Relationships are how business gets done, simply because people are at the core of work and how people work together affects outcomes. Internal relationships exist between departments and co-workers as well as between supervisors and employees. Several PHR/SPHR exam components deal with these relationships, including the following:

  • Managing change: Because change is a natural outcome of strategic planning, the SPHR exam more than likely will have more questions related to this activity. When studying change management, you can easily identify solutions by looking at the functional areas of HR. For example, paying more for higher-level skill sets is a consideration of compensation and benefits. Another example is shoring up your knowledge about union avoidance strategies when introducing change to a skeptical workforce, a function of employee relations.

  • Motivating workers: Among the core knowledge requirements of both exams is the need to motivate people to do the work that needs to be done. Behavior management has several theories that are grounded in scientific research. B.F. Skinner’s operant conditioning and Abraham Maslow’s hierarchy of needs are two examples of such theories.

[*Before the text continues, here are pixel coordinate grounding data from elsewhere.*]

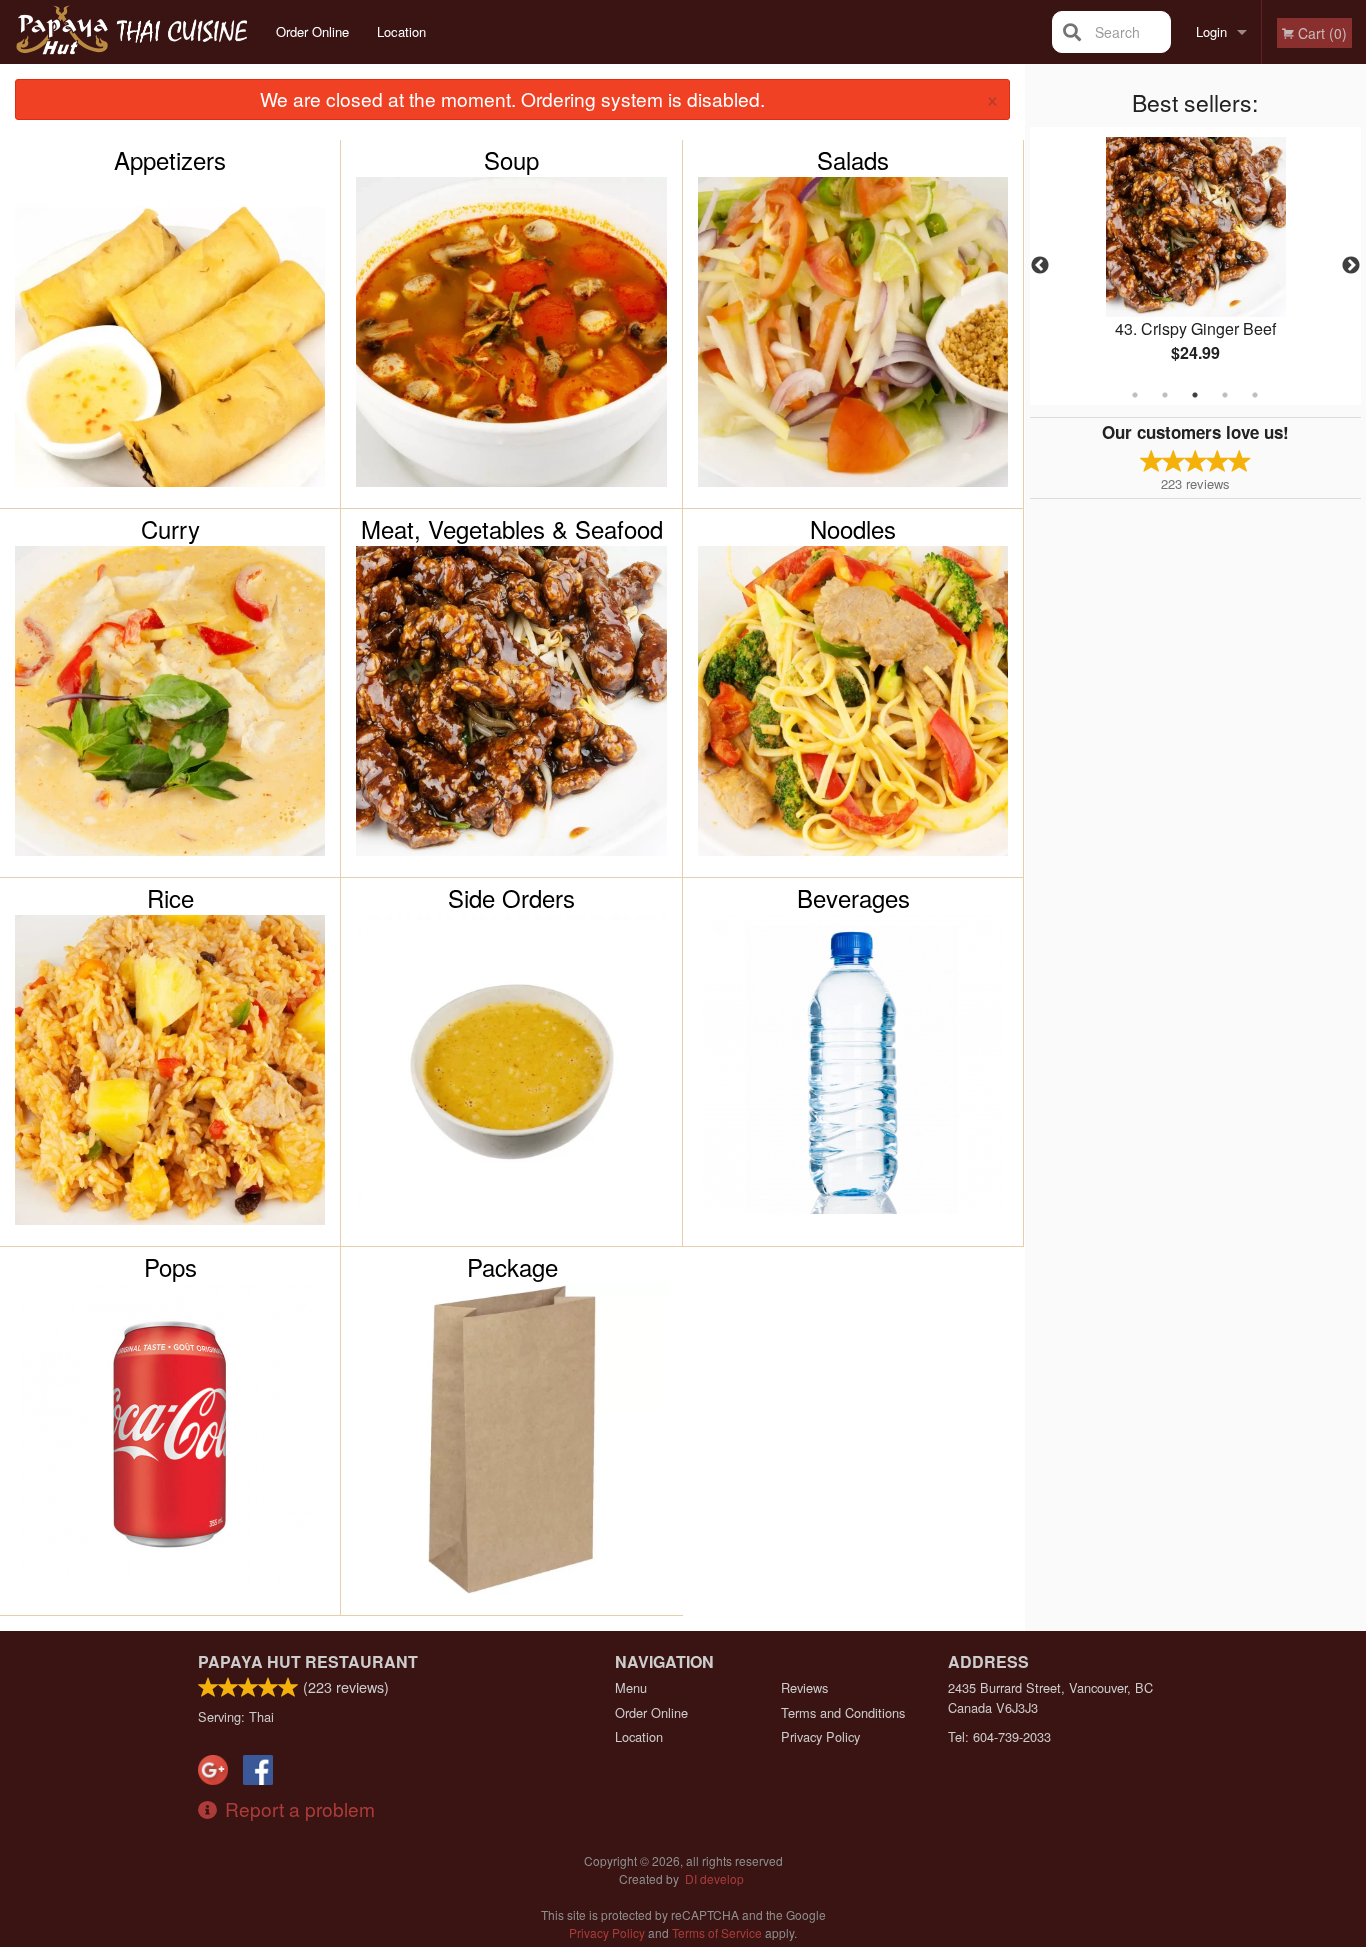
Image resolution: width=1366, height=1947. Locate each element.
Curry (170, 529)
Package (512, 1267)
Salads (853, 160)
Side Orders (511, 898)
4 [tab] (1225, 395)
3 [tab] (1195, 395)
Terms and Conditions (843, 1712)
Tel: (999, 1736)
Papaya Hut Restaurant (308, 1661)
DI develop (714, 1878)
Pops (170, 1267)
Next (1351, 266)
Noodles (853, 529)
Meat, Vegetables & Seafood (512, 529)
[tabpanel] (1196, 266)
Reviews (804, 1687)
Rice (170, 898)
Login (1211, 31)
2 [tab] (1165, 395)
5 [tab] (1255, 395)
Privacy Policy (820, 1736)
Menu (631, 1687)
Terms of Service (717, 1932)
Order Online (312, 31)
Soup (511, 160)
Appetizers (170, 160)
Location (401, 31)
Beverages (853, 898)
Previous (1040, 266)
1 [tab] (1135, 395)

  • Managing development: Both exams have the objective of helping supervisors and managers model and communicate expected standards of behavior. Some supervisors will need help, and it’s up to HR to identify opportunities for management development in this area.

External relationships reflect other stakeholders, such as customers, investors, and communities. On the exams, you should anticipate questions related to the employer brand, which is just a fancy name for the company reputation. There will also be questions related to financial oversight, such as the Sarbanes-Oxley Act and whistleblower protection. Finally, in the area of communities, the exams cover elements of corporate governance and sustainability, both of which are values-based business practices.

Managing these relationships is often classified as the need to be both the employer and employee advocate. This role serves to remove obstacles, communicate shared responsibilities, and move the proverbial ball of business forward toward goals.

A few notes about the PHR-only or SPHR-only exam objectives in the BOK:

  • If you’re taking the PHR exam, note that not all exam objectives in the area of BMS are labeled SPHR only, which means that you still need to be able to understand and apply strategic concepts. Start by studying the objectives in this chapter that are universal.

  • Similarly, if you’re taking the SPHR exam, you need to know all of the BMS concepts. However, you should plan to invest additional study time to the material labeled SPHR only — especially in the BOK with a total of 11 out of 21, or about half of the exam — labeled as such. This is as close as you can get to having a map to the content of your exam.

  • The BOK only has two PHR-only areas, and they’re found in the functional areas of Compensation and Benefits and Risk Management. If you’re an SPHR candidate, you need adequate time to prepare for 99 percent of the exam BOK, regardless of the label.